Also take note that it is POSSIBLE to answer question (3) as well using this dataset that we have in our hands. Take note that question (3) is actually referring to two much larger datasets (i.e., populations) of ALL fake Instagram accounts and ALL real Instagram accounts. However, given that our actual dataset is comprised of two random samples from our two populations of interest, then we can use this dataset to make a valid inference about the nature of our two populations. We'll look at some examples of how we might do this in the Inferential Statistics section below.
Which Comes First?
Given how the nature of our dataset can influence the type of research questions that we can answer with it, full data science analyses usually come in two flavors.
- Start with a research question/goal that you had in mind first, and then collect and curate the dataset that will help you answer/pursue this specific research question/goal.

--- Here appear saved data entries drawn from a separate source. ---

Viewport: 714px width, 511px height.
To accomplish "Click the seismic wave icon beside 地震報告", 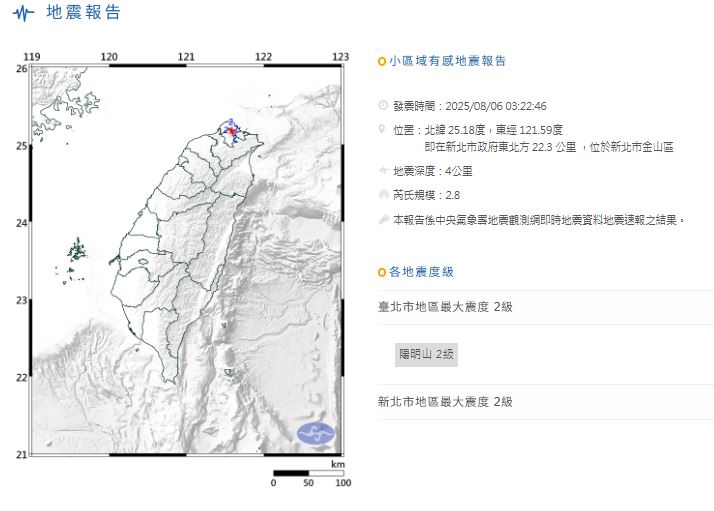I will (x=21, y=14).
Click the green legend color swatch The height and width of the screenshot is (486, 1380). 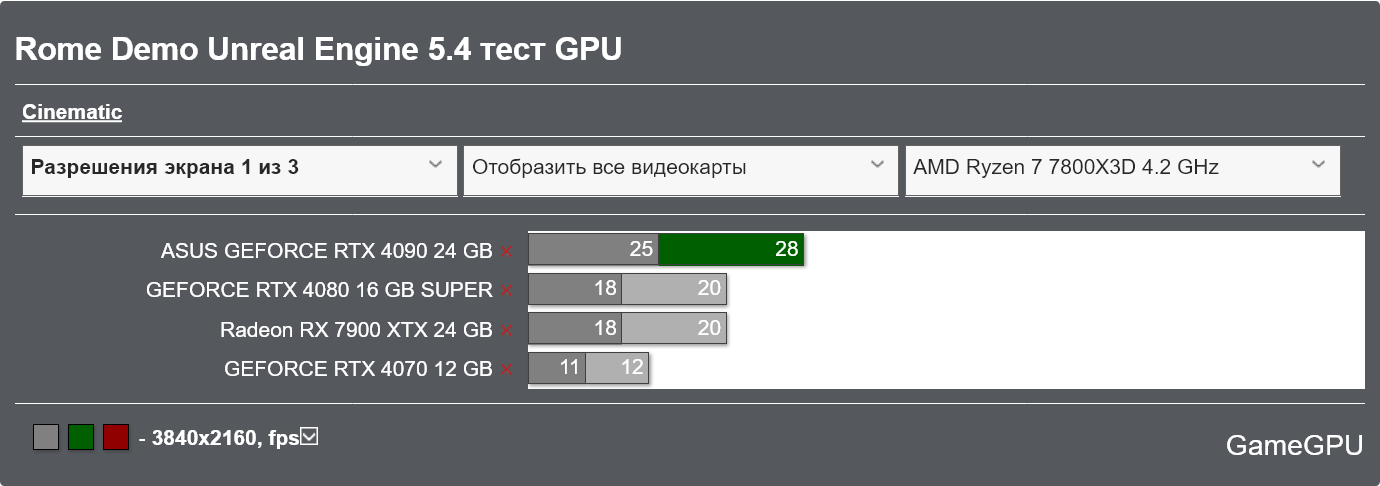[81, 437]
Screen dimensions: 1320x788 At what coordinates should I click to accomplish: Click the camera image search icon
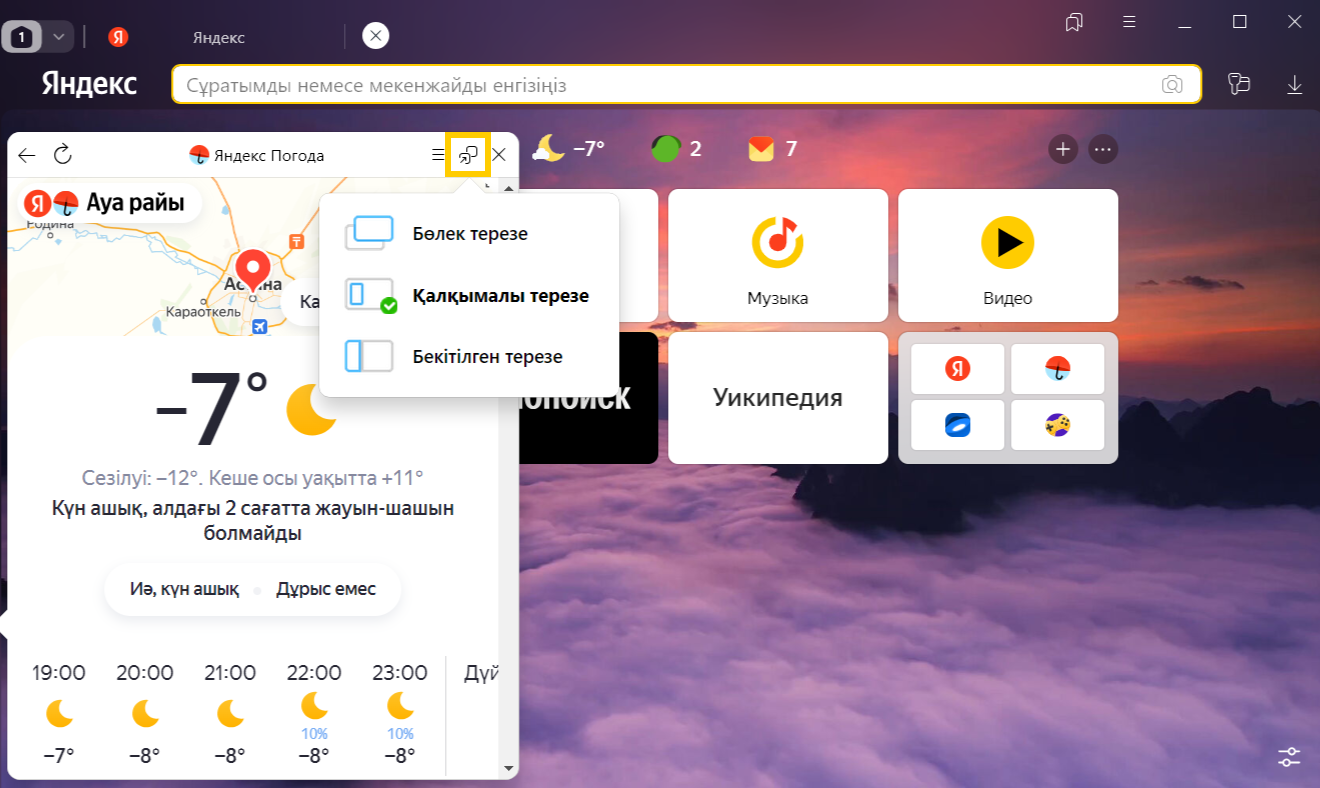[x=1172, y=85]
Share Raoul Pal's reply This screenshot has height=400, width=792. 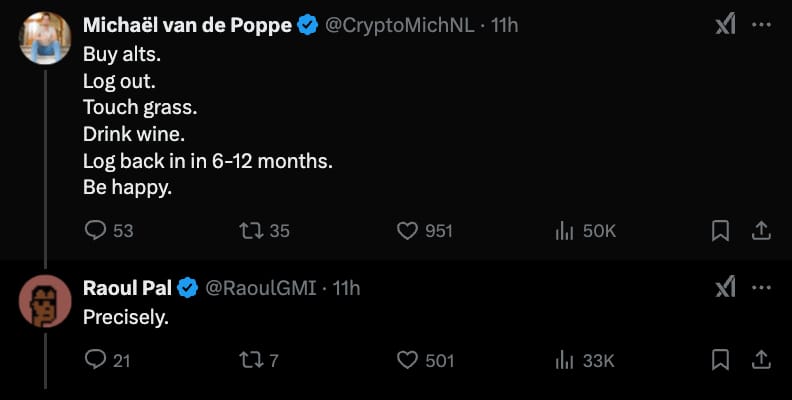(760, 360)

- Start with a dataset that you already have first, and then try to generate interesting questions/goals that you are able to answer/pursue with this dataset.
Effective Communication
Remember, that the typical end of a full data science analysis will involve you trying to effectively communicate the answers to your research questions to your desired audience. Thus, even if you choose to start with a dataset first and answer interesting questions as you go, when composing your final report/presentation, you should state the research questions/goals that you will answer/pursue at the very beginning to help effectively guide the reader through the rest of your report.
Descriptive Analytics
Example
Research Goal:
So suppose that our research goal was to first assess if there is an association account_type
and number_of_follows
in this dataset (our question (1) above). And then if there is an association, clearly and thoroughly communicate the nature of this association.
The ways that we might go about evaluating whether there exists an association between two variables in a given dataset is going to depend on the types of variables that we're dealing with. Notice that number_of_follows
is a numerical variable, while account_type
is a categorical variable with two levels (real and fake).
Below we'll showcase three different ways one might try go about pursuing this research goal. Try to think about which one is best. What is it that makes one of these approaches better than the others?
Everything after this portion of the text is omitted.